Erratic behaviour and terrible software is the hallmark of a Sentelic pad, and this one is no different. Grabbing a driver update (9.1.7.7) from Asus' website helps to quell some problems, but it is still a largely frustrating pad to use, with multi-touch in particular proving highly inconsistent.

Sentelic can't even get the updating of the driver right, with Windows asking us if we wanted to run three separate executables each time we logged in, until we told it that yes, we trusted these strange files from the internet.

The UX21's 11.6-inch, 1366x768 screen is another sore point, with atrocious vertical viewing angles that will leave you feeling as if you've never gotten the monitor position quite right.

The final nail in the coffin is heat: if you use the ZenBook for word processing and web browsing, you'll likely never have an issue. But under heavy load, the rear of the machine near the hinge reaches scalding levels, making this definitely not a computer for your lap.

All of this is likely down to Intel's requirement that Ultrabooks attempt to hit a sub-US$1000 price point. Asus obviously decided early in the piece that the premium look and SandForce drive were in, and everything else had to be downscaled as a result.

We'd certainly be interested in a premium version of the UX21: something with a fixed keyboard, the Elantech pad found in the Acer Aspire S3, a better screen and heat management. We'd gladly throw a few hundred more onto the price to make it happen.

Performance

Handbrake encoding (in seconds)

(Shorter bars indicate better performance)


In this test we're encoding a 720p XviD file to H.264, a primarily processor-bound task. Interestingly, despite the Asus having a Core i7 and SSD, the more modest Core i5 units outdo it.

iTunes encoding (in seconds)

(Shorter bars indicate better performance)

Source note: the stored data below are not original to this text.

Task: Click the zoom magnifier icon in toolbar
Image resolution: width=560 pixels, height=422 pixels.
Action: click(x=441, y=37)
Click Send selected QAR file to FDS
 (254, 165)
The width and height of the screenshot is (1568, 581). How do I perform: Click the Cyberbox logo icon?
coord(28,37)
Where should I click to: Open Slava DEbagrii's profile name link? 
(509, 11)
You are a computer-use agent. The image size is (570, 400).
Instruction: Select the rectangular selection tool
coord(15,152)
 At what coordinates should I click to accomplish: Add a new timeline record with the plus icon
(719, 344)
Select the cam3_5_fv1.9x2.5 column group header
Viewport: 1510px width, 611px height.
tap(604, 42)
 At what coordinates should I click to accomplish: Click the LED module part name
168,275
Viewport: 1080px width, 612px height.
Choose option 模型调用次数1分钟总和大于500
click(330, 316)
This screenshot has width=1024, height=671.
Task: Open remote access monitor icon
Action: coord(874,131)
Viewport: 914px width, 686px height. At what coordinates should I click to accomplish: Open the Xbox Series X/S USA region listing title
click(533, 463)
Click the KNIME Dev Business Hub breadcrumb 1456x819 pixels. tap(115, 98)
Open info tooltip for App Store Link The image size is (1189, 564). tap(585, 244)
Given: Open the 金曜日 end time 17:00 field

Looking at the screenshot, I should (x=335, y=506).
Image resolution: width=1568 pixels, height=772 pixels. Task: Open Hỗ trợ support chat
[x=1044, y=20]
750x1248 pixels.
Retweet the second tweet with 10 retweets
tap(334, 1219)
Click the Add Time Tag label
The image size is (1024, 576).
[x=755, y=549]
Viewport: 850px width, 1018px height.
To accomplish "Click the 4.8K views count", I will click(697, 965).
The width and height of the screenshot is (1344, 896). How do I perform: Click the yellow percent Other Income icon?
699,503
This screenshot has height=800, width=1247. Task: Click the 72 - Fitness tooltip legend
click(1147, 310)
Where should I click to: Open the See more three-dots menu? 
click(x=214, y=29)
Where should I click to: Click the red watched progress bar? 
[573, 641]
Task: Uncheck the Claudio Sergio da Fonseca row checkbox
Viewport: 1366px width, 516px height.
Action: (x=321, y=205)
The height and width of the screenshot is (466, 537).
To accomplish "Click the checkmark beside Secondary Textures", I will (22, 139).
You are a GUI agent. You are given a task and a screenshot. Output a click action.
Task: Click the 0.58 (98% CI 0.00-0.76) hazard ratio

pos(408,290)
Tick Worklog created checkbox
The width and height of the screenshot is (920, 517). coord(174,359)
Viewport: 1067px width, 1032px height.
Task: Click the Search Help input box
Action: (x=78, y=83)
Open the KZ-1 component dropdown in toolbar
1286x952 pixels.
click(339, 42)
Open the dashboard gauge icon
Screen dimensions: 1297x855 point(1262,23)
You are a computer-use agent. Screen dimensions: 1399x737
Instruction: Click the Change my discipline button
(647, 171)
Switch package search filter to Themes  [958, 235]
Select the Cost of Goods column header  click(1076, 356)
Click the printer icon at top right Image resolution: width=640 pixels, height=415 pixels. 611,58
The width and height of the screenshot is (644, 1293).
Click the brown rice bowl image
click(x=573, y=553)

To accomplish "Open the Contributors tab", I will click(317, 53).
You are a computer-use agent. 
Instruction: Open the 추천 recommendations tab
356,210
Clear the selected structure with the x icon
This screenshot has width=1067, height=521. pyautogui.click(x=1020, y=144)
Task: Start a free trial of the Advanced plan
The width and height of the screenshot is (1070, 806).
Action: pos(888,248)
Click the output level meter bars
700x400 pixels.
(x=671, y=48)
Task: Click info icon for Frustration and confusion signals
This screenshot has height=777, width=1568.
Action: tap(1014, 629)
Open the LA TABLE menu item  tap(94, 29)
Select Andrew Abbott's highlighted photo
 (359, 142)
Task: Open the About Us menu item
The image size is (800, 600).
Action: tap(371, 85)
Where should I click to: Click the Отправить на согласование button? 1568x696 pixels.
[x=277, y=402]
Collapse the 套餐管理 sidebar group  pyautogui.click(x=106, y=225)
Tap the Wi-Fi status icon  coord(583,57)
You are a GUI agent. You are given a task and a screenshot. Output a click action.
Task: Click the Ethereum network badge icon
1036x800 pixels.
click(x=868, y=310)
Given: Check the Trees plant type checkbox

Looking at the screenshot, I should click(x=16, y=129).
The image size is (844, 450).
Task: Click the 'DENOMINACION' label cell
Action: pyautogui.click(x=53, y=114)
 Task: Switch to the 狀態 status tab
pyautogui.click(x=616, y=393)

Our iTunes test encodes two albums worth of AAC files to 224Kbps MP3s. It stresses both CPU and disk, allowing the SSD units to show their might against mechanical hard drive competitors.

Photoshop CS5 benchmark (in seconds)

(Shorter bars indicate better performance)


CNET Australia's Photoshop CS5 test applies many different filters to a series of RAW files, performs common tasks such as layer creation, image rotation and resizing, then exports to web. It hits all aspects of the system, and it's no surprise the ZenBook comes out on top here.

Multimedia multitasking test (in seconds)

(Shorter bars indicate better performance)


For our multimedia multitasking test, iTunes is set to encode to MP3 continuously while a Handbrake encode is run in the background; the time taken is when the Handbrake encode stops. Designed to punish the system, every extra bit of performance here counts, the Asus showing what it's got.

Battery life (time)

  • Heavy battery test
  • Light battery test

(Longer bars indicate better performance)


Our battery test comes in two parts: the heavy test, which loops a 720p video while the power profile is set to high performance, and the light test, which involves web browsing on a low performance power profile until the battery exhausts itself.

The ZenBook UX21 doesn't get top billing, but then it's got a smaller chassis than the competing units in the test, and therefore less room for battery.

We've only just switched to these new benchmarks, so hope to have both the ZenBook UX31 and MacBook Air results added to these charts soon.

Conclusion

While the performance is very much there for the ZenBook UX21, it falls tragically short at one of the most important factors: human interaction. The touch pad, screen and keyboard will make you want to pass by this one product — no matter how pretty it is. We have no doubt Asus is beavering away right now at the successor — we can only hope it addresses these concerns.